(Assignment): Find the line that contains "The image size is (318, 213)." in the records below, then repeat exactly that line and each one after it, leaving pictures out.

(Collected data entries):
++++++++++++++++++++
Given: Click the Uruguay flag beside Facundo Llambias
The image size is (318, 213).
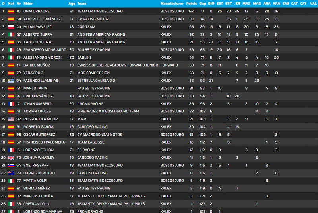Looking at the screenshot, I should click(11, 81).
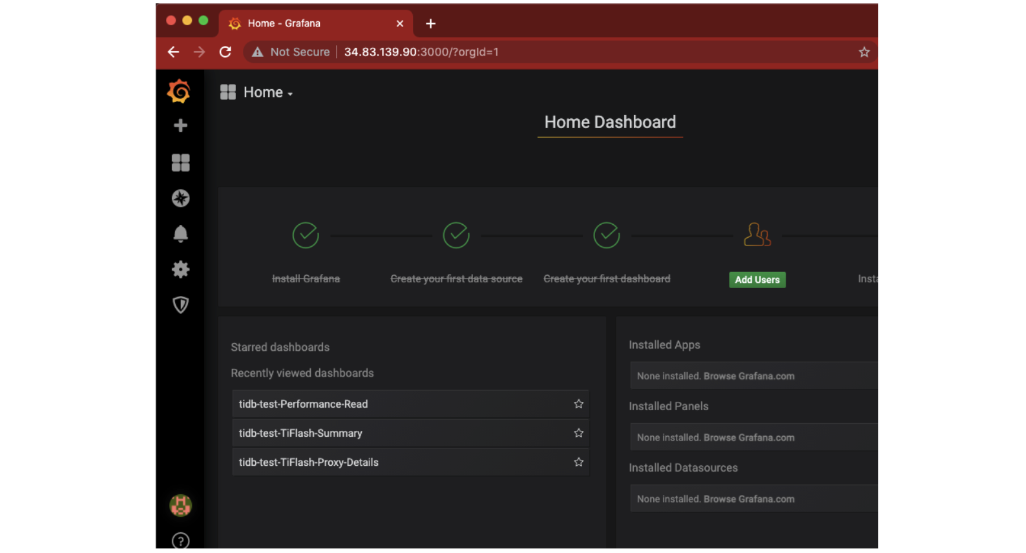Open Server Admin shield icon
This screenshot has width=1026, height=553.
click(x=180, y=305)
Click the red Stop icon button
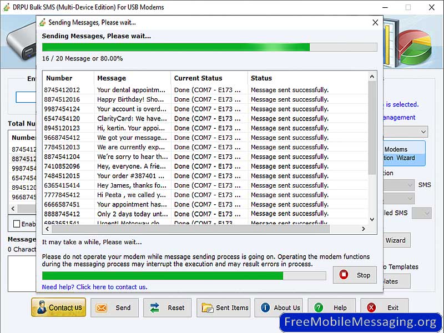444x333 pixels. coord(344,275)
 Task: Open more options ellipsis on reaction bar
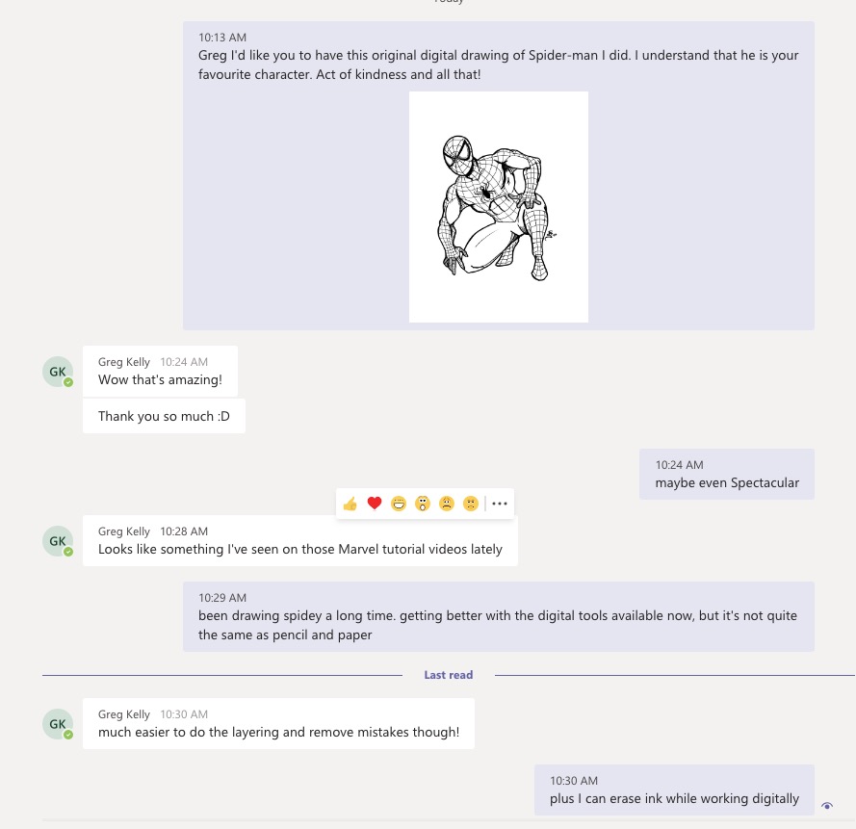499,504
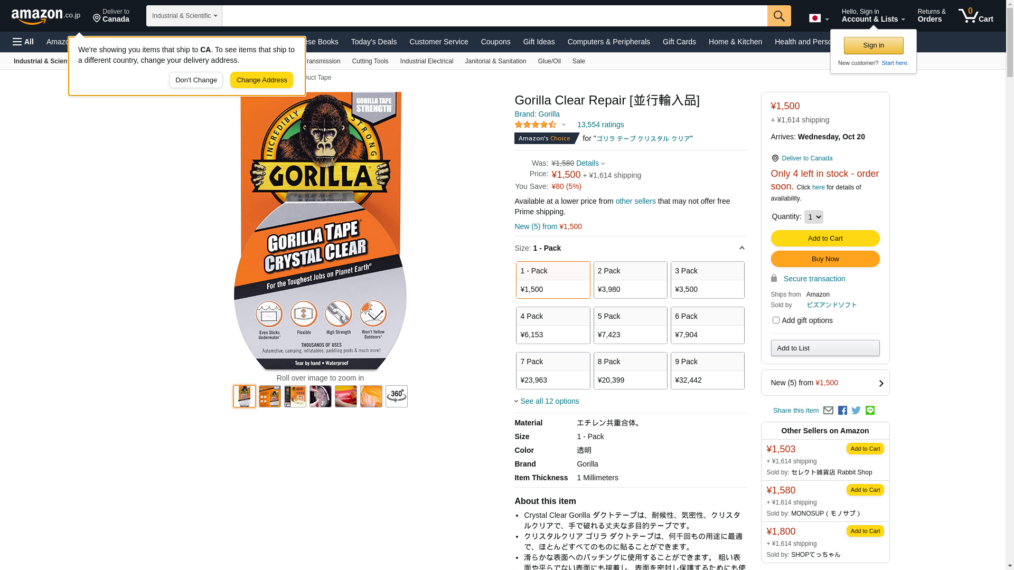This screenshot has height=570, width=1014.
Task: Expand See all 12 options
Action: point(549,401)
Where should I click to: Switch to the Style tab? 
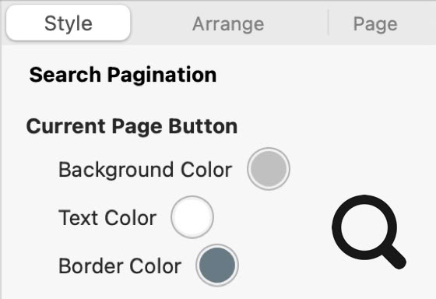(x=69, y=23)
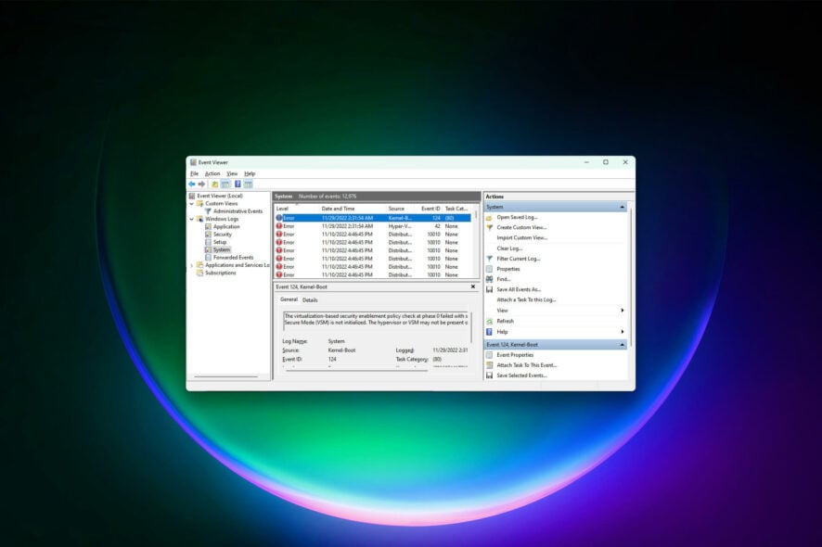Image resolution: width=822 pixels, height=547 pixels.
Task: Collapse the Windows Logs tree node
Action: (x=191, y=219)
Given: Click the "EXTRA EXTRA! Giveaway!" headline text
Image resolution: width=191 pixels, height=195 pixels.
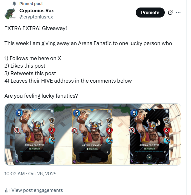Looking at the screenshot, I should click(36, 28).
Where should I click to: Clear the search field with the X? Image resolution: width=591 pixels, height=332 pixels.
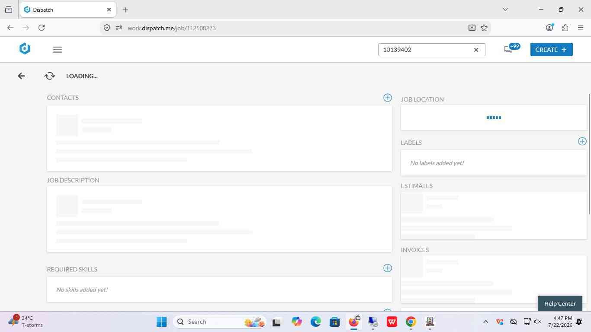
++++++++++++++++++++
(Solution to this exercise):
The image size is (318, 213).
Looking at the screenshot, I should click(11, 81).
Open Server Admin shield icon
This screenshot has width=1026, height=553.
click(x=180, y=305)
Click the red Stop icon button
444x333 pixels. coord(344,275)
 Task: Open more options ellipsis on reaction bar
499,504
This screenshot has height=570, width=1014.
Task: Expand See all 12 options
Action: point(549,401)
Where should I click to: Switch to the Style tab? 
(x=69, y=23)
Image resolution: width=822 pixels, height=547 pixels.
Task: Collapse the Windows Logs tree node
Action: (x=191, y=219)
Given: Click the "EXTRA EXTRA! Giveaway!" headline text
Image resolution: width=191 pixels, height=195 pixels.
Looking at the screenshot, I should click(36, 28).
Where should I click to: Clear the search field with the X? Image resolution: width=591 pixels, height=332 pixels.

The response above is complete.